During their senior year, undergraduate fine arts students plan, promote, and install individual senior exhibitions, and graduating students from all programs are invited to create work for the annual Commencement Exhibition.
PLAySPACE is a graduate student–run gallery that provides the resources for student artists and curators to conceptualize and present long-term exhibitions, whereas the Project Space Takeover program offers more informal opportunities to share and develop works-in-progress, including performances, social practice projects, collaborations, readings, screenings, prototypes, and experiments.
Hubbell Street Galleries
Located near the corner of Hubbell and 16th, four individual spaces comprise Hubbell Street Galleries. They’re home to the CCA Exhibitions office, galleries showcasing work by CCA students and visiting artists, PLAySPACE graduate student gallery, and the Project Space for short-term experimental work.

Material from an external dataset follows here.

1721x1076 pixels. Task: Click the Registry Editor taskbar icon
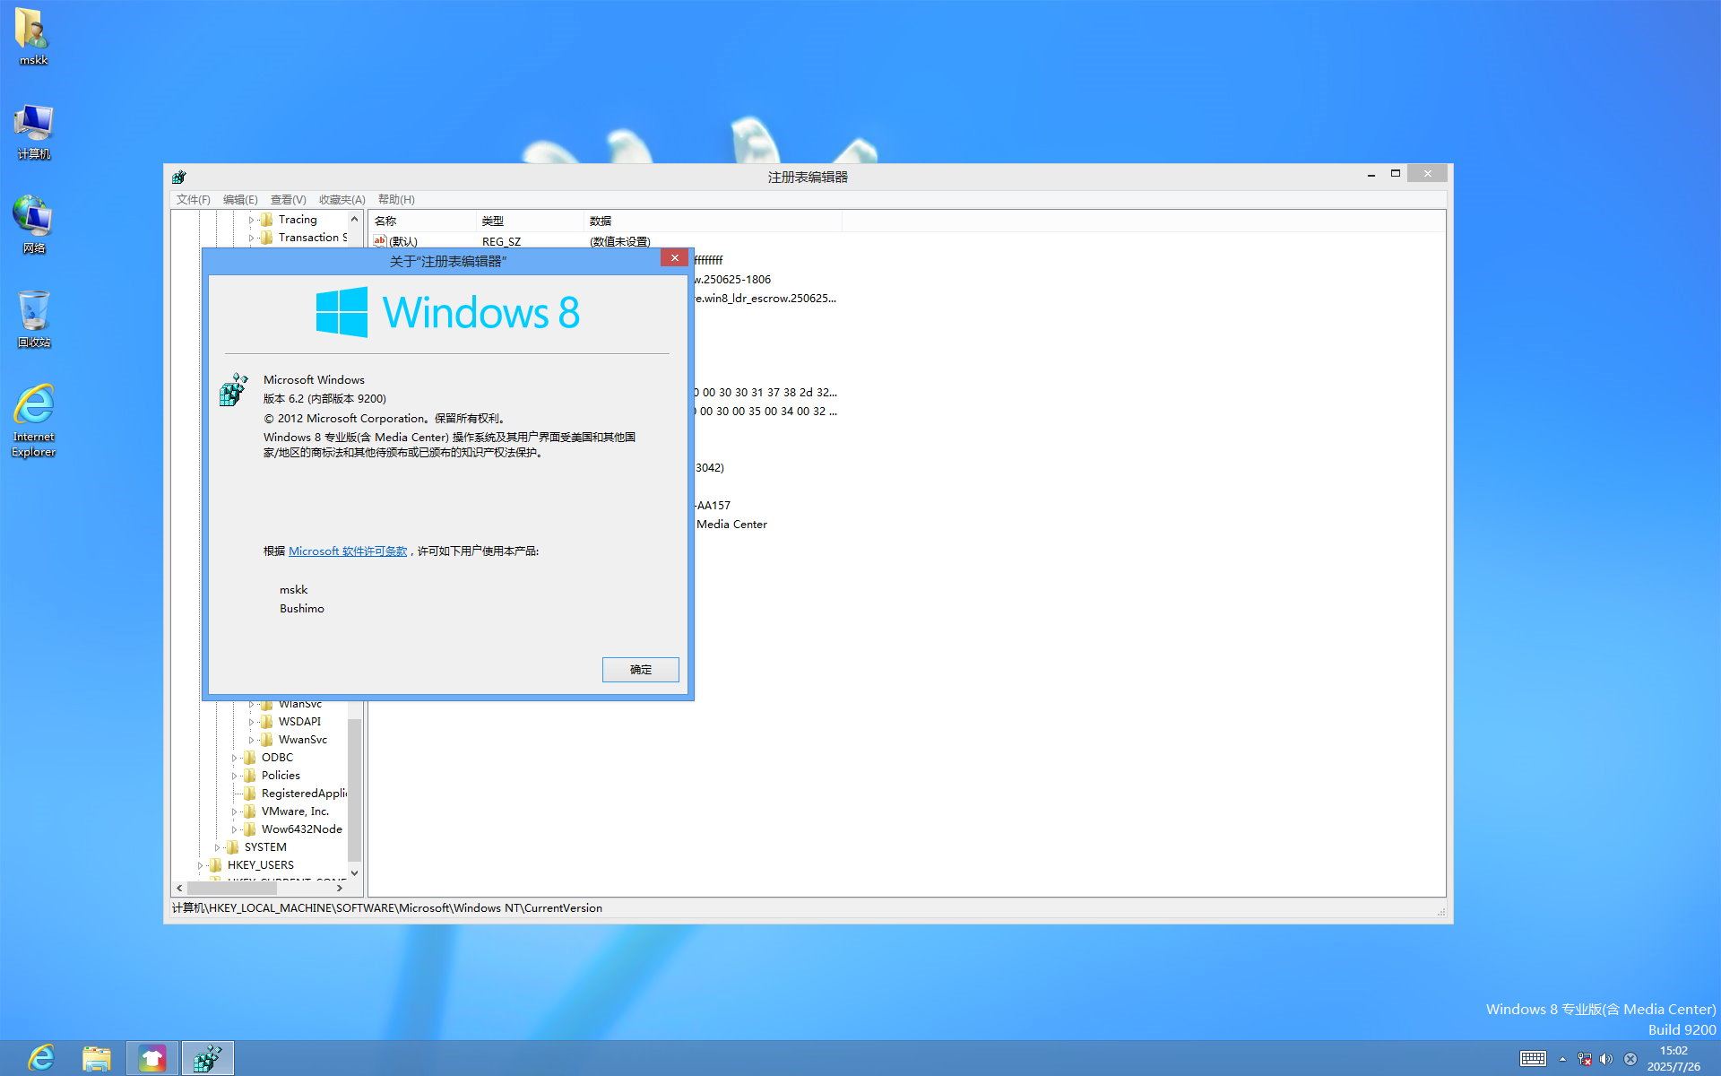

161, 151, 141, and 131 Hubbell Street
San Francisco, CA 94107 (map)
PLAySPACE, The Paulette Long and Shepard Pollack Art Community Experiment, is a graduate student–run exhibition program that provides the resources for student artists and curators to conceptualize and present programming oriented toward the academic community. PLAySPACE is operated by a team of current graduate students that receives an annual staffing stipend and operating budget to present exhibitions, programs, and more for the duration of their directorship.
141 Hubbell Street
San Francisco, CA 94107 (map)
Oliver Art Center
The Oliver Art Center is an expansive exhibition space in the center of the Oakland campus. The gallery presents lively, rotating displays of contemporary painting, photography, printmaking, sculpture, and experimental work by both emerging and established artists.
5212 Broadway Avenue
Oakland, CA 94618 (map)
Wattis Institute for Contemporary Arts
Founded in 1998 at California College of the Arts in San Francisco and located a few blocks from its campus, Wattis Institute for Contemporary Arts is a nonprofit exhibition venue and research institute dedicated to contemporary art and ideas.
As an exhibition space, the Wattis commissions and shows new work by emerging and established artists from around the world. As a research institute, it dedicates an entire year to reflect on the work of a single artist, which informs a regular series of public programs and publications involving the field’s most prominent artists and thinkers. The Wattis also hosts the annual Capp Street Artist-in-Residence, which is one of the earliest and longest-running artist-in-residence programs in the country.